Work to complete
Answer with a number only, stating how many lines of the records hold the word "will".

Dataset entries:
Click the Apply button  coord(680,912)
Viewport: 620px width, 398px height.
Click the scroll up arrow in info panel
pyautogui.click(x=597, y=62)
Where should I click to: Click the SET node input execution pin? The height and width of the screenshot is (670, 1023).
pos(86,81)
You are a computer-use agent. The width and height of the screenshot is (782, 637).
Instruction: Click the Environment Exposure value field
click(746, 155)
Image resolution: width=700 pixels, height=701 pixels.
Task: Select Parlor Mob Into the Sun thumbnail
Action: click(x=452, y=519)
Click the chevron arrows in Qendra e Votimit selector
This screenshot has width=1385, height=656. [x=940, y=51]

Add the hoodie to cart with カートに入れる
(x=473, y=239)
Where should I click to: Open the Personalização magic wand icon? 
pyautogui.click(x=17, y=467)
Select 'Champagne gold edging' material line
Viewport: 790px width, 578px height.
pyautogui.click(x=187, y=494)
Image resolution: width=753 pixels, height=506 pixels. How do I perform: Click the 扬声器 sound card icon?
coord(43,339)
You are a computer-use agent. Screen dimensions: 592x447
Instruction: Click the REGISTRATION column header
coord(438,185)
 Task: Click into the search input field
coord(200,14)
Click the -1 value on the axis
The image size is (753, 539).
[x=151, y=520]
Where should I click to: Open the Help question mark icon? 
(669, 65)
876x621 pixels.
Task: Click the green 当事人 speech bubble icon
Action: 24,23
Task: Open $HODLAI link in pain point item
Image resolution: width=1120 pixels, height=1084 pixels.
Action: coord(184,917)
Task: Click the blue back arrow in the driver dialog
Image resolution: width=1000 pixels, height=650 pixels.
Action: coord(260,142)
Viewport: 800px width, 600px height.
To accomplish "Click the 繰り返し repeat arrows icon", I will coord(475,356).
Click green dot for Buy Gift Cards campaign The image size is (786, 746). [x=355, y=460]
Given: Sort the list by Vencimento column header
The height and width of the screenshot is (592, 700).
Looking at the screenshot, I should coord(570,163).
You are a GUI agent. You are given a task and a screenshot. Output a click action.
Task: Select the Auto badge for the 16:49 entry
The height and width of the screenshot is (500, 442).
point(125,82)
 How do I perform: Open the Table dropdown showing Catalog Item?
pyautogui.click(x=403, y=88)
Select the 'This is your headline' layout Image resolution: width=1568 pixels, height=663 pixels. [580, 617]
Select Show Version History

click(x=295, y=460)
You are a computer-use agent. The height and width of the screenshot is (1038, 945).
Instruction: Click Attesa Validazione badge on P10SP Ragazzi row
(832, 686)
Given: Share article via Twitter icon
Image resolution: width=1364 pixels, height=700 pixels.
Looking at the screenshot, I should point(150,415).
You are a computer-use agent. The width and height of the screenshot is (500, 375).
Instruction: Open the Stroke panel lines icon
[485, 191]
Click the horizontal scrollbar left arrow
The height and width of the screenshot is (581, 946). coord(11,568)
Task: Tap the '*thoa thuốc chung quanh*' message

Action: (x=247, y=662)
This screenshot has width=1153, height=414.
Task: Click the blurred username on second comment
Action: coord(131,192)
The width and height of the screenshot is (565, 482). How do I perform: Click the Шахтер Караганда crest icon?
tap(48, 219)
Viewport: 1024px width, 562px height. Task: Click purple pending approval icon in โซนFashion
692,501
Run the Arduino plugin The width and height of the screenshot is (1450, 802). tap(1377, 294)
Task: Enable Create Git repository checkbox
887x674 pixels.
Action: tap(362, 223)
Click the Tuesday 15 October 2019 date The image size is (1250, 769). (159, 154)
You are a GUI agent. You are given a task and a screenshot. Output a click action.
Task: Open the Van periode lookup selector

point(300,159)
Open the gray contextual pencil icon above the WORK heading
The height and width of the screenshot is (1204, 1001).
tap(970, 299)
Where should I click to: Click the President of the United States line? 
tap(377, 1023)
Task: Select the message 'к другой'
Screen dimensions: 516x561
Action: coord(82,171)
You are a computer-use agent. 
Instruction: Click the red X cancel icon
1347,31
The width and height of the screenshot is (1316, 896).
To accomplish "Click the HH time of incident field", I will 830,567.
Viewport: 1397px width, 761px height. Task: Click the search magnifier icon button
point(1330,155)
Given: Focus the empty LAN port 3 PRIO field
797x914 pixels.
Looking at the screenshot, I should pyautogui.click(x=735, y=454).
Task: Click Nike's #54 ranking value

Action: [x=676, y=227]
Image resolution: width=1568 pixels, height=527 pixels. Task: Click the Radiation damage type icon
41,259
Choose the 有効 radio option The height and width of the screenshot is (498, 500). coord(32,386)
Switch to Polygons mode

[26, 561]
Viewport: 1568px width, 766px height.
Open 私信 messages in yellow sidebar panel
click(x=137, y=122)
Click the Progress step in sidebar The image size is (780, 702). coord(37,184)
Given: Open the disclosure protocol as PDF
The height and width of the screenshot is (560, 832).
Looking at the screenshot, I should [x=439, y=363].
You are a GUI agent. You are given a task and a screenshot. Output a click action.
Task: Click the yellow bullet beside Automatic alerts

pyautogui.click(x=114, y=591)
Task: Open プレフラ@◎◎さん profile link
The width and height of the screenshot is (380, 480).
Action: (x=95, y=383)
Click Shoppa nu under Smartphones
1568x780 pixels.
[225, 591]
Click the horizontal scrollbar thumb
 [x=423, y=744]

Response to this exercise
2